Os servidores temporários, contratados com base no art. 37, IX, da Constituição Federal (contrato temporário), e os agentes públicos civis especiais (ou agentes honoríficos), não se submetem ao prazo prescricional do inciso II do art. 23, que é específico dos titulares de cargo ou emprego público, ou seja, de posições permanentes na organização do poder. A lacuna deve ser suprida pela adoção do prazo quinquenal previsto no inciso I do art. 23 em virtude da identidade da natureza do vínculo com o Estado, precário e transitório, que os assemelha aos agentes públicos políticos eletivos ou comissionados ou aos servidores ocupantes de cargos de provimento em comissão.7
Na hipótese de designação ou nomeação de servidor público titular de cargo de provimento efetivo para o exercício de cargo de provimento em comissão, o prazo prescricional parametriza-se pelo inciso I do art. 23, como enuncia decisão a timbrar que “exercendo cumulativamente cargo efetivo e cargo comissionado, ao tempo do ato reputado ímprobo, há de prevalecer o primeiro, para fins de contagem prescricional, pelo simples fato de o vínculo entre agente e Administração pública não cessar com a exoneração do cargo em comissão, por ser temporário”.8
E “no caso específico de mandato eletivo, consoante exegese do art. 23, I, da Lei 8.429/1992, na hipótese de reeleição do agente político, o prazo prescricional para a ação de improbidade administrativa começa a fluir após o término ou cessação do segundo mandato, pois, embora distinto do primeiro, há uma continuidade do exercício da função pública, com a permanência do vínculo existente entre o agente e o ente político, uma vez que a lei não exige o afastamento do cargo para a disputa de novo pleito eleitoral”.9
Em relação a pessoas físicas ou jurídicas beneficiárias ou partícipes do ato de improbidade administrativa, referidas no art. 3º da Lei 8.429/1992, entende-se adequada a extensão das regras de seu art. 23.10 Decisão estampa que “aos particulares, réus na ação de improbidade administrativa, aplica-se a mesma sistemática atribuída aos agentes públicos para fins de fixação do termo inicial da prescrição”.11
Também a lei não oferece soluções para as causas de suspensão ou de interrupção da prescrição, o que conduz ao esforço interpretativo. Sérgio Turra Sobrane sugere, com propriedade, a incidência do art. 200 do Código Civil preceituando que “quando a ação se originar de fato que deva ser apurado no juízo criminal, não correrá a prescrição antes da respectiva sentença definitiva”, bem como as causas de interrupção do Código Civil e do Código de Processo Civil.12 Além delas, devem incidir, no caso do inciso II do art. 23 da Lei da Improbidade Administrativa, as causas de suspensão e interrupção da responsabilidade disciplinar, já que há remissão ao instituto da prescrição no âmbito administrativo relativamente aos agentes públicos permanentes.

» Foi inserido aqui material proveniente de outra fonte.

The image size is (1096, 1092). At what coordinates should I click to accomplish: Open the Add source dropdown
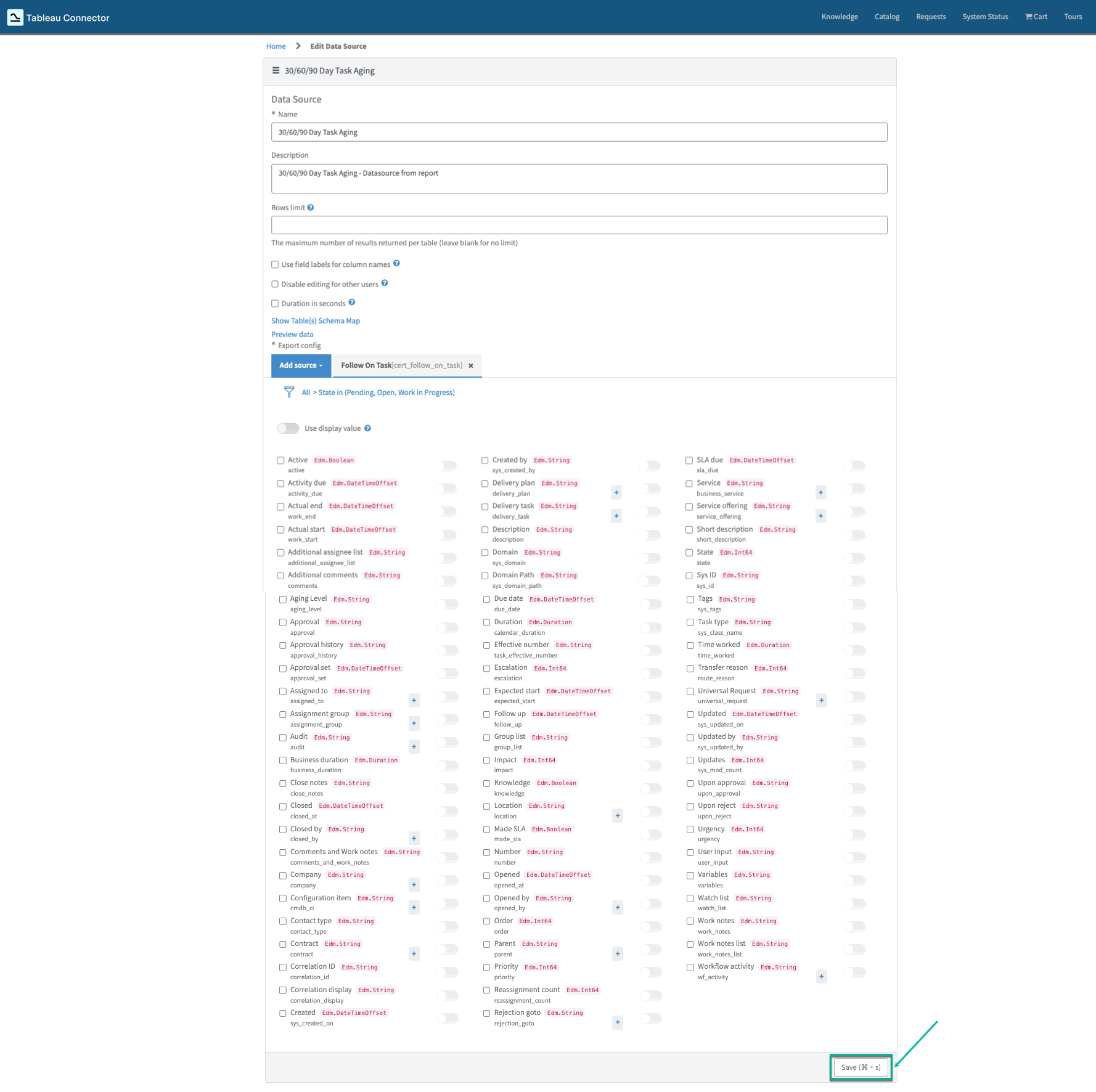[x=300, y=365]
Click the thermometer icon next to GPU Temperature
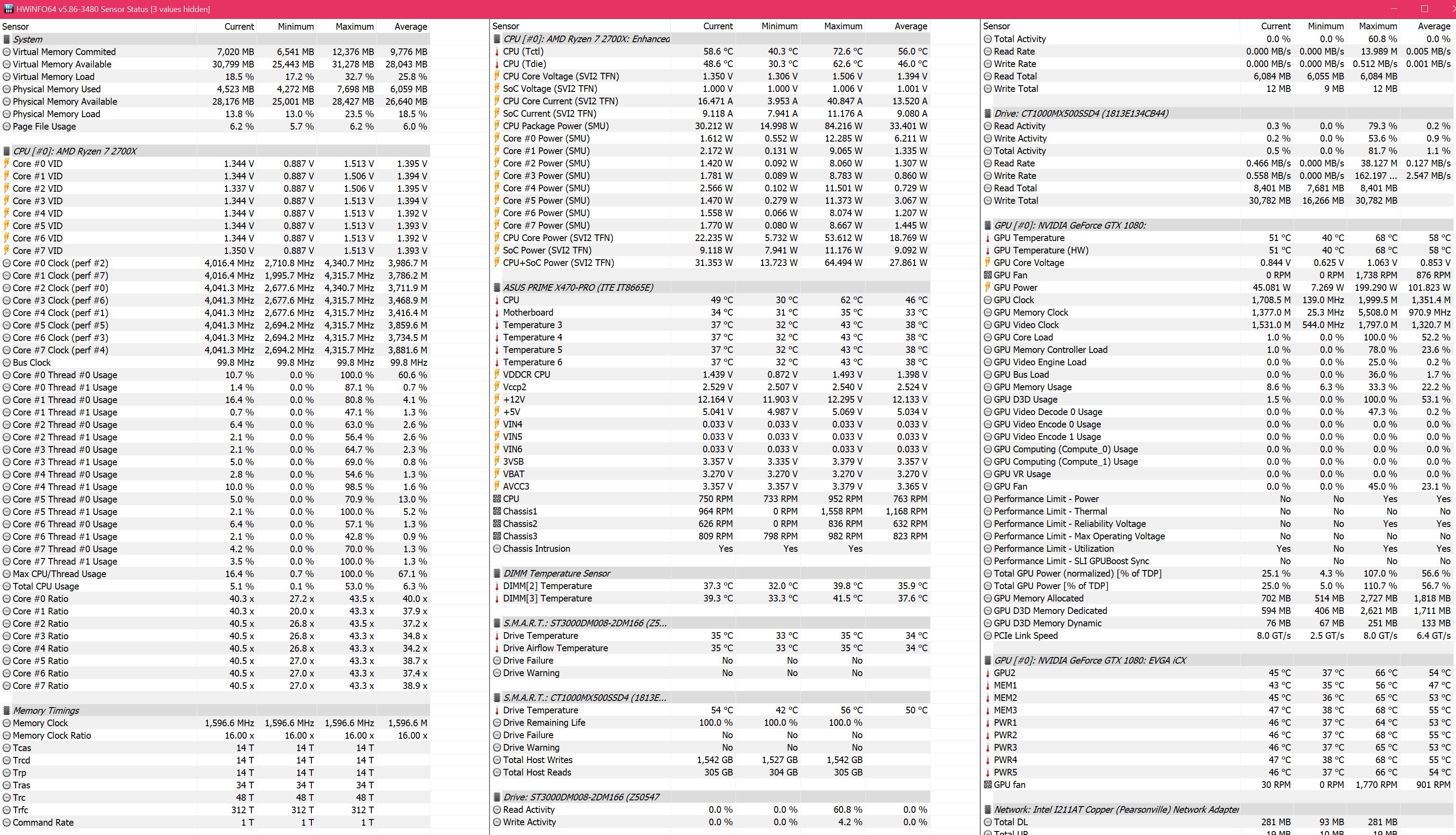This screenshot has width=1456, height=835. [987, 238]
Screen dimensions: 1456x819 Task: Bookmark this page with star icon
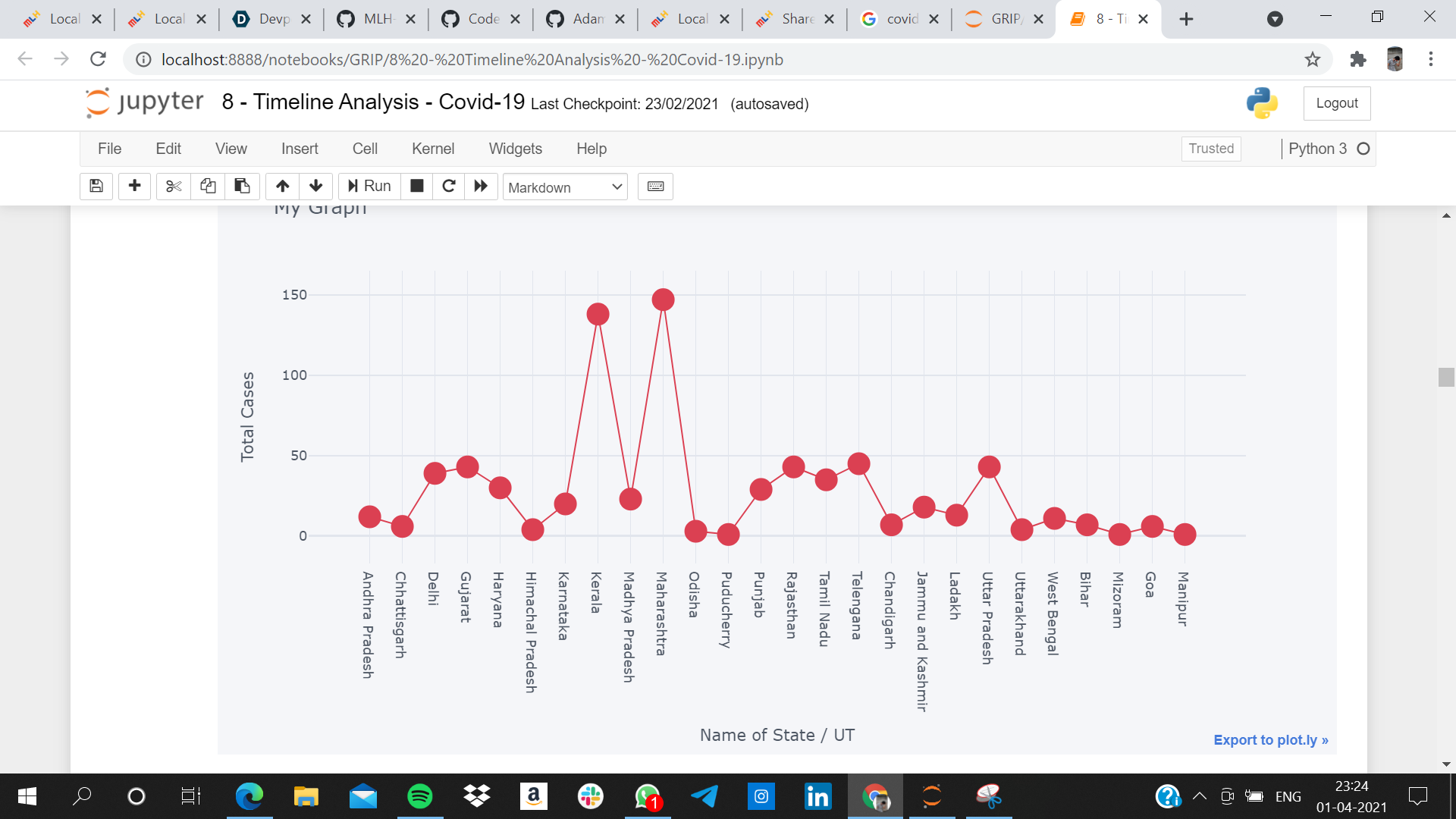pyautogui.click(x=1313, y=59)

Em relação aos agentes públicos que têm vínculo permanente – agentes políticos vitalícios (magistrados e membros do Ministério Público e do Tribunal de Contas), servidores públicos stricto sensu (investidos em cargos públicos de provimento efetivo) e empregados públicos (investidos em empregos públicos) – a baliza da prescrição é a remissão à prescrição da sanção disciplinar prevista em lei específica para as hipóteses de demissão.

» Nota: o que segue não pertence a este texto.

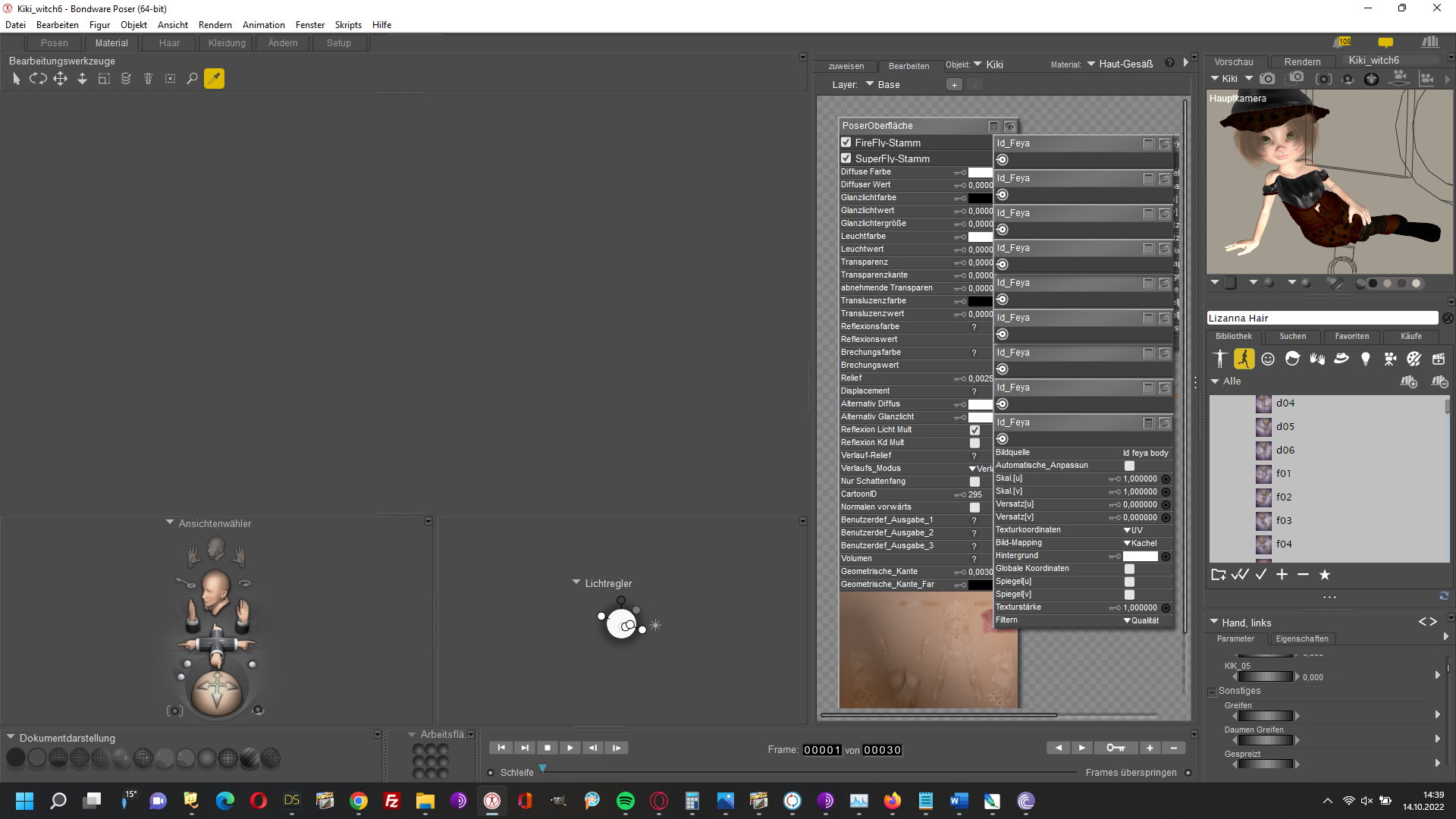Uncheck the SuperFly-Stamm checkbox
This screenshot has width=1456, height=819.
846,158
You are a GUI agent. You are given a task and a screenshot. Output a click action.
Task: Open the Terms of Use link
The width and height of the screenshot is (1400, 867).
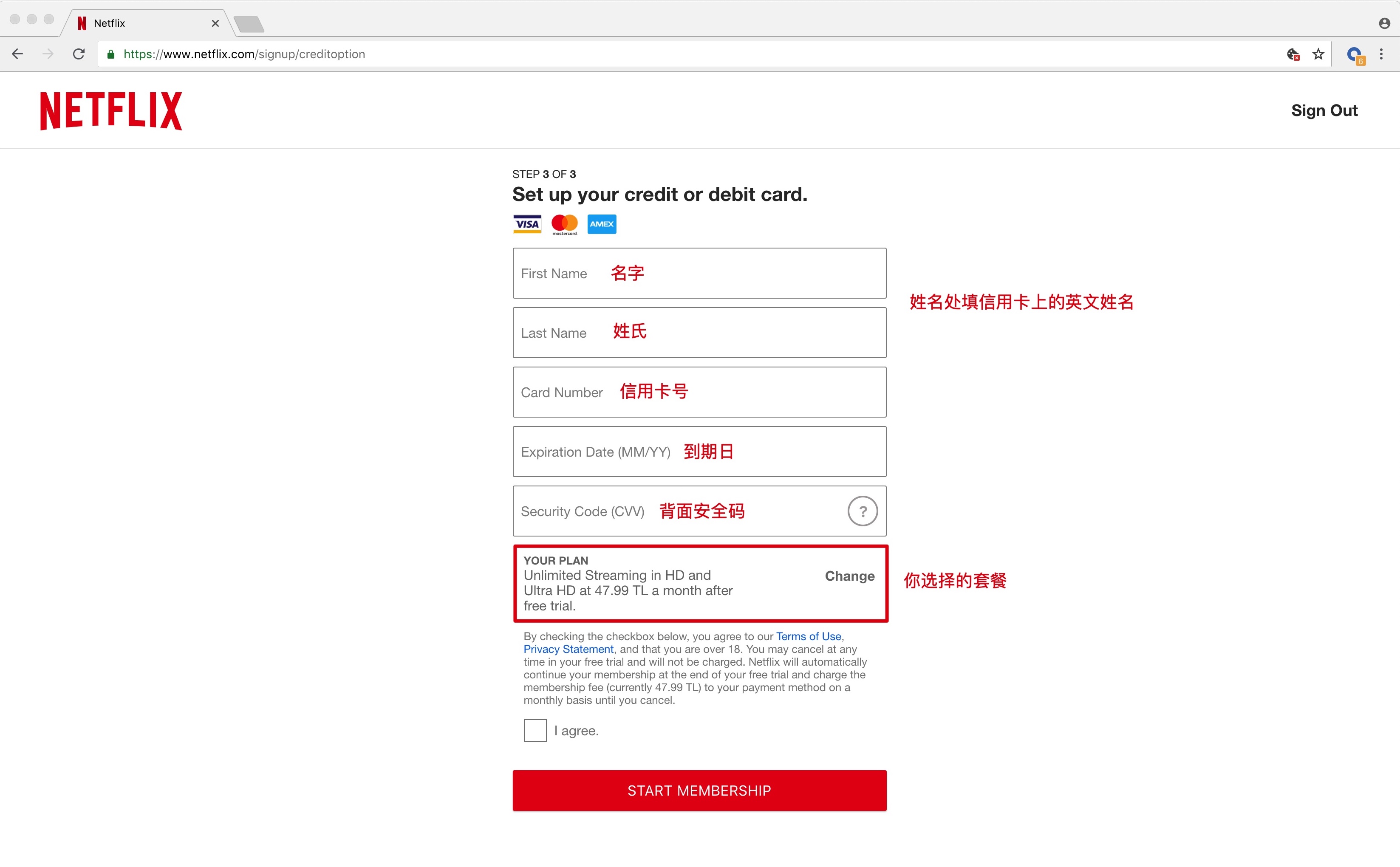[808, 636]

Como os empregados públicos estão sujeitos à CLT (Consolidação das Leis do Trabalho) e não ao estatuto, e aquela não prevê prescrição, é razoável dispensar-lhe, por analogia, o prazo prescricional do art. 23, I, da Lei 8.429/1992.13
Por fim, somente prescrevem as sanções, não a obrigação de reparação do dano e nem as penalidades objetivam a reparação do dano material e moral (perda dos bens ilicitamente acrescidos e pagamento de multa civil). O ressarcimento do dano é imprescritível por força de expressa ressalva constante no § 5º do art. 37 da Constituição de 1988. Como a norma constitucional não distingue é razoável concluir que a imprescritibilidade alcança a reparação e punição de danos materiais e morais.
2.3. Irrelevância de prejuízo patrimonial ou locupletamento ilícito
A responsabilidade civil por ato de improbidade administrativa arquitetada na Lei 8.429/1992 independe da efetiva ocorrência de dano ao patrimônio público, salvo, evidentemente, quanto ao respectivo ressarcimento. É o que se anuncia no inciso I do art. 21 que “tem como finalidade ampliar o espectro objetivo de incidência da Lei de Improbidade Administrativa para abarcar atos alegadamente ímprobos que, por algum motivo alheio à vontade dos agentes, não cheguem a consumar lesão aos bens jurídicos tutelados – o que, na esfera penal, equivaleria à punição pela tentativa”.14 O preceito “autoriza a aplicação da norma sancionadora prevista nas hipóteses de lesão à moralidade administrativa”.15
A norma, cujo caráter expletivo é manifesto, robustece a noção conceitual da improbidade administrativa como comportamento que viola não somente valores patrimoniais, mas, sobretudo, a moralidade administrativa em si mesma considerada. Assim sendo, e fiel à concepção das três espécies de improbidade descritas nos arts. 9º, 10 e 11 da Lei 8.429/1992 é imperioso gizar que sua caracterização notadamente no enriquecimento ilícito de agentes públicos no exercício de função pública (art. 9º) e no atentado aos princípios da administração pública (art. 11) prescinde de resultado material negativa no patrimônio público, salvo quando uma de suas figuras exija em sentido contrário.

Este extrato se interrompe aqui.